- What to do -
Please decide whether each statement agrees with the clamshell gate text below, giving yes or no and quoting the exact words of the text that settle it. (a) The rotary actuator is part of the container. (b) When closed, the clamshell gate seals bulk material without a metal-to-metal seal between container components. (c) Friction between the rotating arm and the engagement feature is what moves the gate between its closed and open positions.
--- Document extract ---
FIG. 2 is a more detailed side view of the transportable container 12 with the rotary clamshell gate 22 being opened by the rotary actuator 28. As noted above, the rotary actuator 28 is not part of the container 12 or the rotary clamshell gate 22; instead, the rotary actuator 28 is part of the support structure 14 (indicated by a dashed line in FIG. 2). The rotary actuator 28 may be disposed on an inner surface of the support structure 14 facing toward the container 12 when the container 12 is disposed on the support structure 14. As shown, the rotary actuator 28 may be positioned to engage and move the rotary clamshell gate 22 into an open position. In this open position, the rotary clamshell gate 22 is rotated off to the side, exposing the opening 26 at the bottom of the container 12. As mentioned above, the rotary clamshell gate 22 may be used in the transportable bulk material container 12 to provide low-cost and effective sealing of the bulk material within the container 12 throughout its transportation. When closed, the clamshell gate 22 operates to seal bulk material within the container 12 without relying on a metal-to-metal seal between container components. The clamshell gate 22 may cover the container opening 26 and slope upward along both side of the container opening 26 to prevent bulk material from escaping the container 12. The bulk material particles may flow into the space between the opening 26 and the upward sloping clamshell gate 22, but the particles cannot travel upward to escape the space between the opening 26 and the clamshell gate 22. The bulk material trapped between the opening 26 and the gate 22 may create a self-seal due to the angle of repose of the material, thereby keeping the bulk material within the container 12. As such, the clamshell gate 22 may be more reliable and durable for sealing bulk material within the container 12 as compared to other gates (e.g., knife gates) that rely on tight mechanical tolerances between the gate and the container housing.

The clamshell gate 22 described herein may be actuated into the open position via the rotary actuator 28 that is part of the support structure 14. As illustrated, the rotary actuator 28 may include at least one extension arm 50 that is rotatable about a pivot point 52 of the support structure 14. The rotary clamshell gate 22 may include an engagement feature 54 designed to be contacted by the rotating extension arm 50 of the actuator 28. As the actuator 28 rotates the arm 50 about the pivot point 52, the arm 50 may engage and push against the engagement feature 54, thereby pushing the rotary clamshell gate 22 so that it rotates about the pivot point 24 of the container 12. In this manner, the actuator 28 is able to transition the rotary clamshell gate 22 from a closed position to the illustrated open position.

In some embodiments, the engagement feature 54 may include a lateral protrusion extending outward from the rotary clamshell gate 22. In other embodiments, the engagement feature 54 may include a roller (e.g., roller bearing disposed over a lateral protrusion) extending outward from the rotary clamshell gate 22. Adding a roller bearing or similar roller mechanism to the engagement feature 54 may facilitate a relatively smooth transition of rotary force from the arm 50 to the rotary clamshell gate 22. Regardless of the exact type of engagement feature used, a frictional force between the rotating arm 50 and the engagement feature 54 is used to actuate the rotary clamshell gate 22 between the closed and open positions.
--- Given information ---
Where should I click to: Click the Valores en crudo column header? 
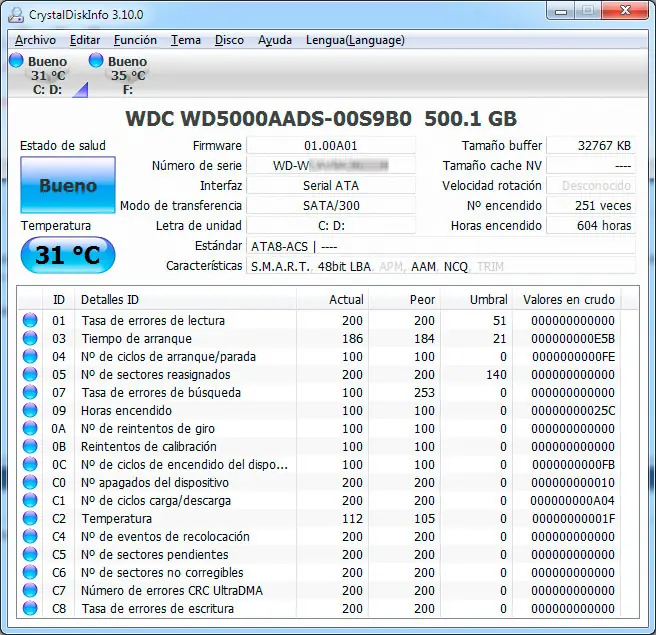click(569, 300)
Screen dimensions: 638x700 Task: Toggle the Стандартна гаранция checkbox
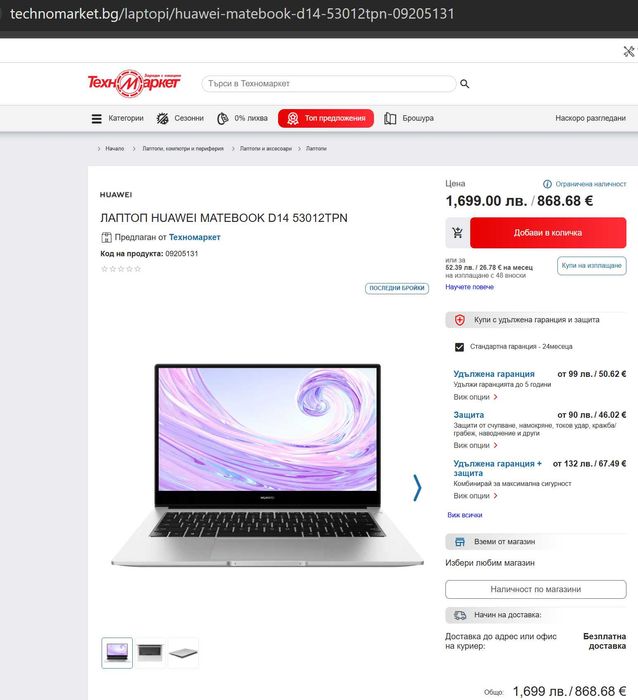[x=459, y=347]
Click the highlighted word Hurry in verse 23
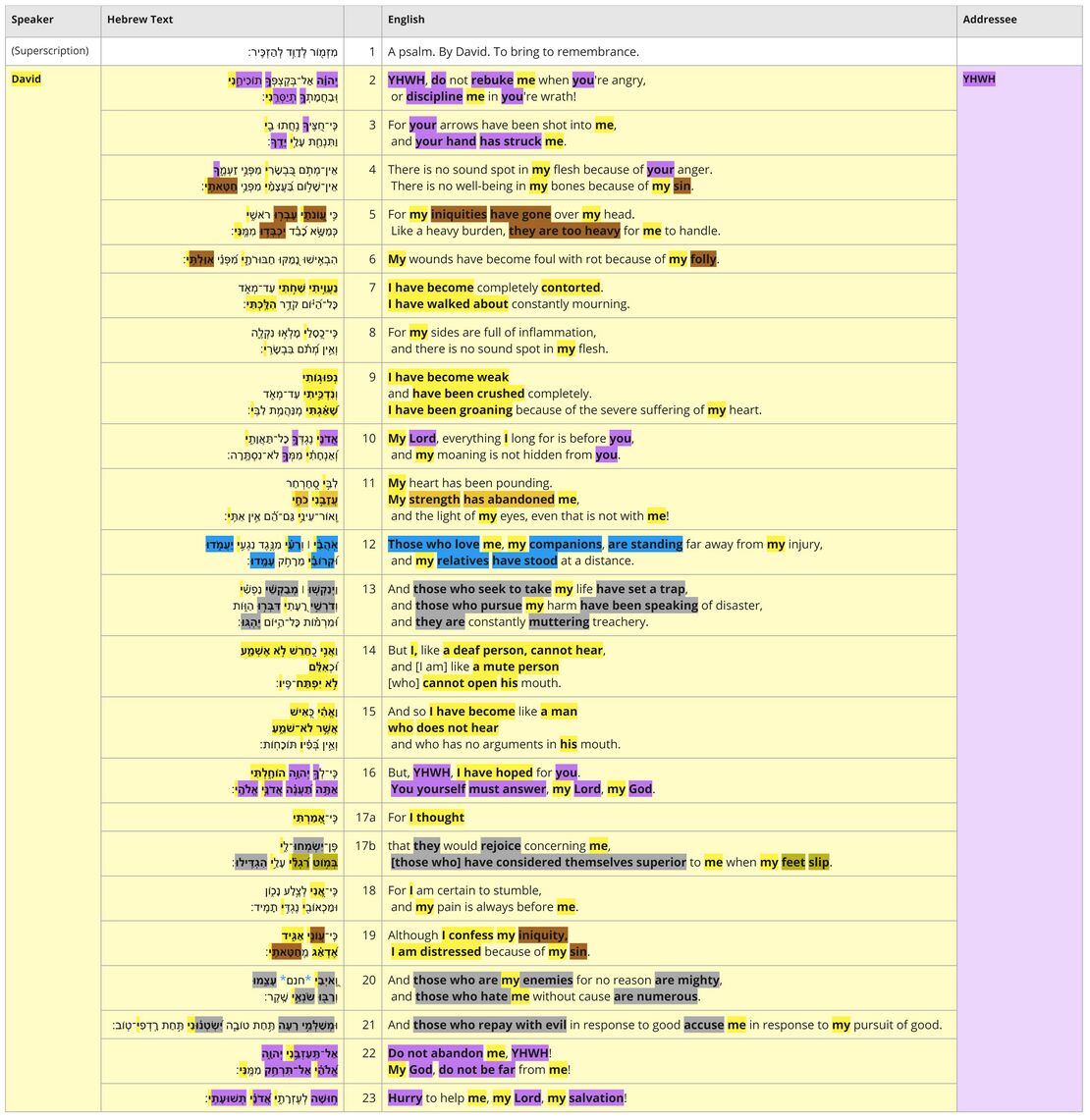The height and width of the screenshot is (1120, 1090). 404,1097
---
--- Given information ---
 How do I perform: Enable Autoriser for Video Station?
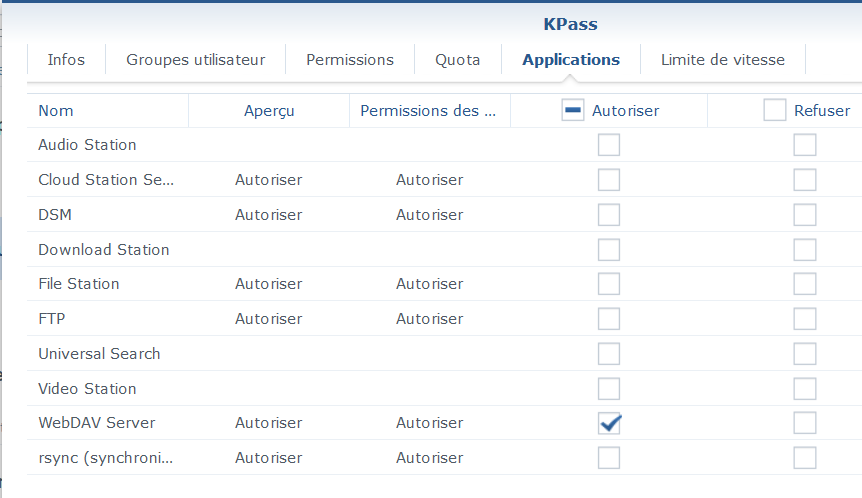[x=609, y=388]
---
--- Given information ---
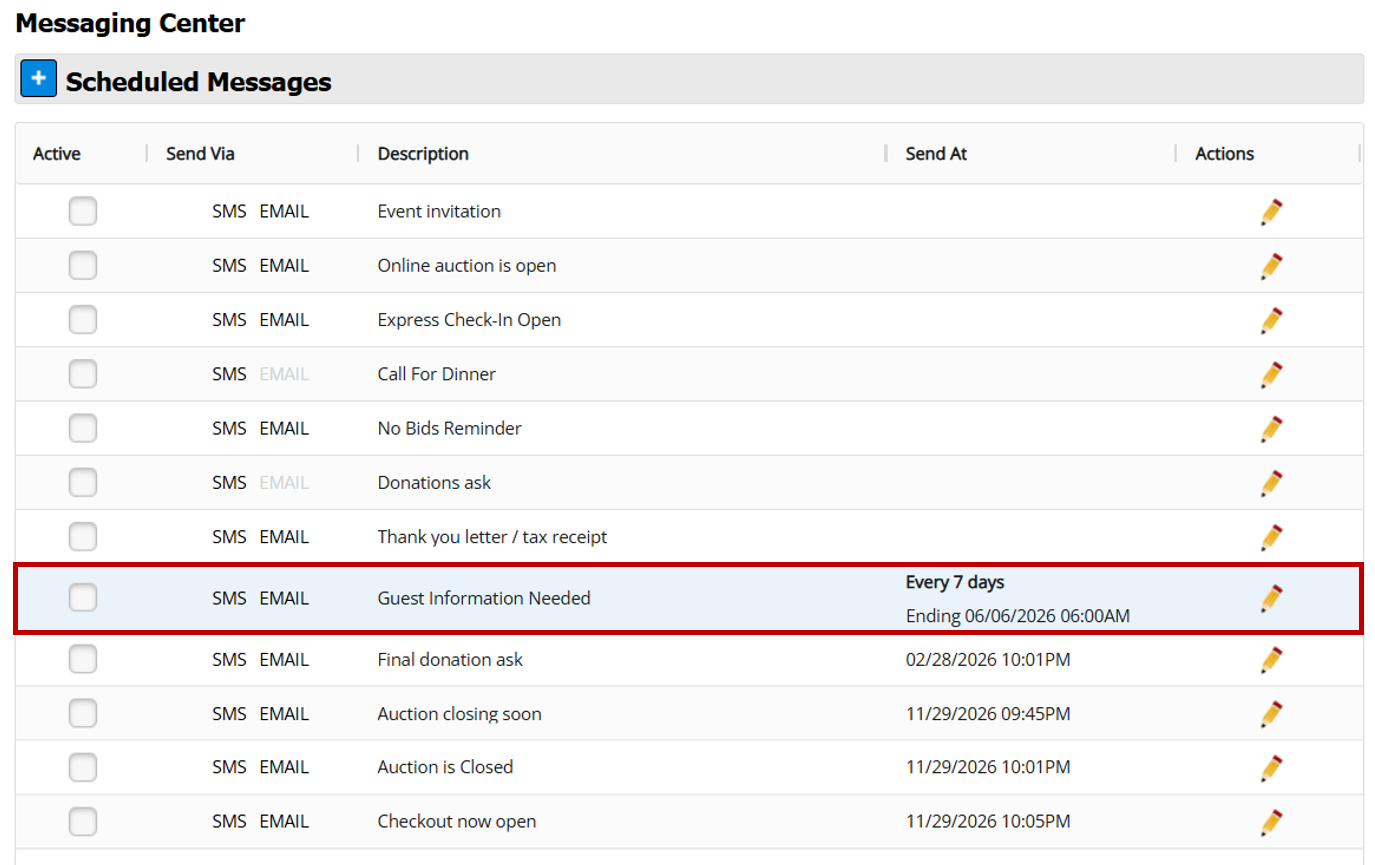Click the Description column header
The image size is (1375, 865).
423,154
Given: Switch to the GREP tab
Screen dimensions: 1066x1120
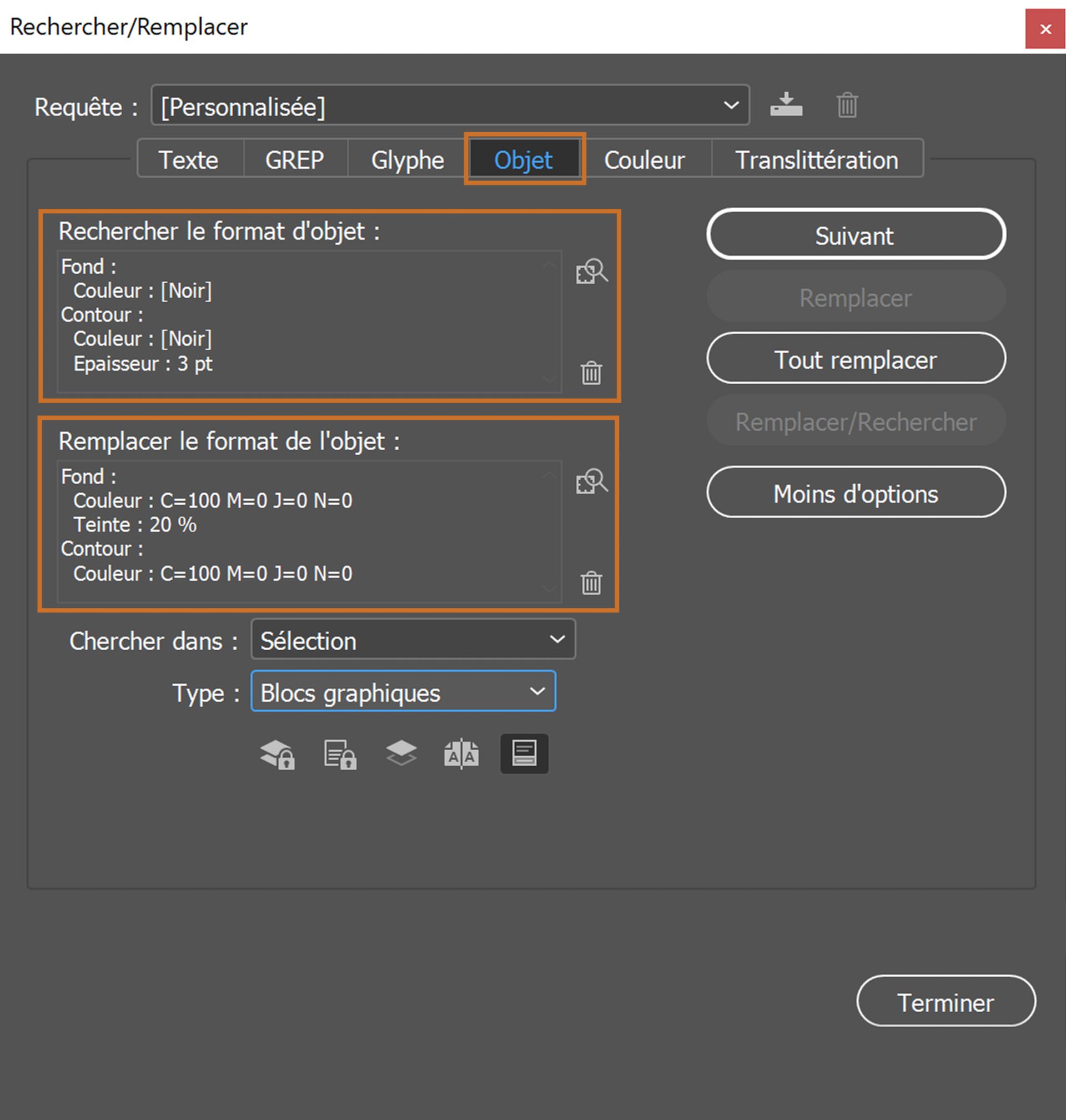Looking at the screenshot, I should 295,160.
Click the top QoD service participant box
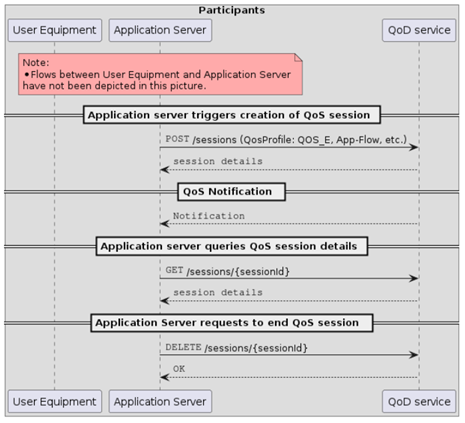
---
- Right answer -
(a) No: "the rotary actuator 28 is not part of the container 12 or the rotary clamshell gate 22"
(b) Yes: "When closed, the clamshell gate 22 operates to seal bulk material within the container 12 without relying on a metal-to-metal seal between container components."
(c) Yes: "a frictional force between the rotating arm 50 and the engagement feature 54 is used to actuate the rotary clamshell gate 22 between the closed and open positions"